The Québec government supports the agreement in principle on the major issues of the negotiation of the Comprehensive Economic Trade Agreement (CETA) between Canada and the European Union, which has been reached after several months of intense negotiations.
This was announced by Pauline Marois, Premier of Québec, and Nicolas Marceau, Minister of Finance and the Economy.
“We are proud that we have taken this crucial step in the negotiations leading to the most far-reaching free trade agreement since NAFTA in 1994. Because of its limited domestic market, Québec must be more open to the world. With 500 million consumers, the European Union is the planet’s leading economic power,” said the Premier.

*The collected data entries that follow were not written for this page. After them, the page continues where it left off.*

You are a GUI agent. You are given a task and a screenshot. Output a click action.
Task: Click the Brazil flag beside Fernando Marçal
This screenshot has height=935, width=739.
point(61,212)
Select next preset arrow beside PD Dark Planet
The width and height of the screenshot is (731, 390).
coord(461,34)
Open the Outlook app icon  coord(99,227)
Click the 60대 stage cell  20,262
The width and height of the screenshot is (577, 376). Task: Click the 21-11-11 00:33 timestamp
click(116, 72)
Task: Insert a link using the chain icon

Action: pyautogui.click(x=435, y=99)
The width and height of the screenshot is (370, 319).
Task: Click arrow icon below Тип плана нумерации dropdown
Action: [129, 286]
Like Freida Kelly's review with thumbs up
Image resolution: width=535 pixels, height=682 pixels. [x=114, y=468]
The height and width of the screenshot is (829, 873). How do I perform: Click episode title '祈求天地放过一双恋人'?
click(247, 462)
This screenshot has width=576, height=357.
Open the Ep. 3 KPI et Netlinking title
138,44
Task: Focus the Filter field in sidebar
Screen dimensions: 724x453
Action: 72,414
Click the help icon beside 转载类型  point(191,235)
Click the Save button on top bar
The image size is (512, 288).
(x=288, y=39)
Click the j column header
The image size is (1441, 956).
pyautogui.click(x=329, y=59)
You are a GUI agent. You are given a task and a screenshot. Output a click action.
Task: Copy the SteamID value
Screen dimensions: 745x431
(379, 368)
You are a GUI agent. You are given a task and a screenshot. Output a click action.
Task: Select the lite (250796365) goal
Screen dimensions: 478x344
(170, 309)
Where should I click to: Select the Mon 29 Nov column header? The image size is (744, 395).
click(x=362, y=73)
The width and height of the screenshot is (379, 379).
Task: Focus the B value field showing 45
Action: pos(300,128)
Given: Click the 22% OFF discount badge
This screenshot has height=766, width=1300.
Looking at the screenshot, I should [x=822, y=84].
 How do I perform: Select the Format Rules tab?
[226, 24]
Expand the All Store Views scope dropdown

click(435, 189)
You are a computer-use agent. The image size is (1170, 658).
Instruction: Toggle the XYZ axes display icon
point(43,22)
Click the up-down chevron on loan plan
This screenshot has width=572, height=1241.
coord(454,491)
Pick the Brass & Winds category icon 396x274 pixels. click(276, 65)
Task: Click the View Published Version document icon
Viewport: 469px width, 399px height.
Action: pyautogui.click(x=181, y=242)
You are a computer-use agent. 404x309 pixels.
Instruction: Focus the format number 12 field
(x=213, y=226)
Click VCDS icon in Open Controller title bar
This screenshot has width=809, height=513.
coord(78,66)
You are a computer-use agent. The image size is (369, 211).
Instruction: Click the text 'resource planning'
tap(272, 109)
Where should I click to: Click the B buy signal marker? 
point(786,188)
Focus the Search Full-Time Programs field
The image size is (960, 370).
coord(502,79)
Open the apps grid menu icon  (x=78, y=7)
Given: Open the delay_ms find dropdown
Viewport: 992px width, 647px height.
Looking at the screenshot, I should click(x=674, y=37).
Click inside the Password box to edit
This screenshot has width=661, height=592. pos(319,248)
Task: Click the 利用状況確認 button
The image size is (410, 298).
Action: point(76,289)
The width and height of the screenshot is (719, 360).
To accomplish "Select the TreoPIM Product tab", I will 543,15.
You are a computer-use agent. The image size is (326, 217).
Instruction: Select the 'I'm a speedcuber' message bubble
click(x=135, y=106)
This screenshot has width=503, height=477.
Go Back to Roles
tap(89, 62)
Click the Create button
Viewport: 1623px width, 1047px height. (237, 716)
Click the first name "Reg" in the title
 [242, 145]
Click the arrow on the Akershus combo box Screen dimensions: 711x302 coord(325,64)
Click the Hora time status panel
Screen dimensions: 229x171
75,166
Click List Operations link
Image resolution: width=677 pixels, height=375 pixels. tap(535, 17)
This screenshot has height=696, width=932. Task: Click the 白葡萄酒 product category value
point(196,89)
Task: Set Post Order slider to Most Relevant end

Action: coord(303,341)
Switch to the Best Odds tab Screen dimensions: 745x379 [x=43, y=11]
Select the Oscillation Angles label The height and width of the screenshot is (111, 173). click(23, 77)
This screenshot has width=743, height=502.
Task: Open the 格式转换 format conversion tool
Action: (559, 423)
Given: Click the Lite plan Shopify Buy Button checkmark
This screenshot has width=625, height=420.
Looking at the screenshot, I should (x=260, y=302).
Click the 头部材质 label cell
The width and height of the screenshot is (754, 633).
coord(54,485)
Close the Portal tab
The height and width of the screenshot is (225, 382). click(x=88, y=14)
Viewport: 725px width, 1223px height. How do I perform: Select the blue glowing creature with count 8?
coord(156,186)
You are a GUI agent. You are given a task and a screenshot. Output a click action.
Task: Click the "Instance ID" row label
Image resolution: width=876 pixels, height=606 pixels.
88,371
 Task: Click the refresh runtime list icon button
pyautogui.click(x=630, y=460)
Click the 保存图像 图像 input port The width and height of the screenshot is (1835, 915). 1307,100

“The Comprehensive Economic Trade Agreement between Canada and the European Union is intended to diversify and consolidate access to an essential market for Québec businesses. Under CETA, all custom tariffs of the European Union and Canada on industrial products will be eliminated, including 98% of the tariff lines as soon as CETA takes effect,” added Minister Marceau.
Québec will be able to reap significant gains in the aluminium, recreational vehicles, petrochemical and chemical products, sawn timber, mobile homes, auto parts, telecommunications equipment and advanced optics equipment sectors, as well as for many processed food products.
Québec has also obtained assurance that services related to education, health and social services, services provided in the exercise of government authority and supply management would be excluded from the scope of CETA.
As for cultural industries, the negotiations were able to put forward an approach based on exceptions by chapter, with a reference to the UNESCO Convention on the Protection and Promotion of the Diversity of Cultural Expressions.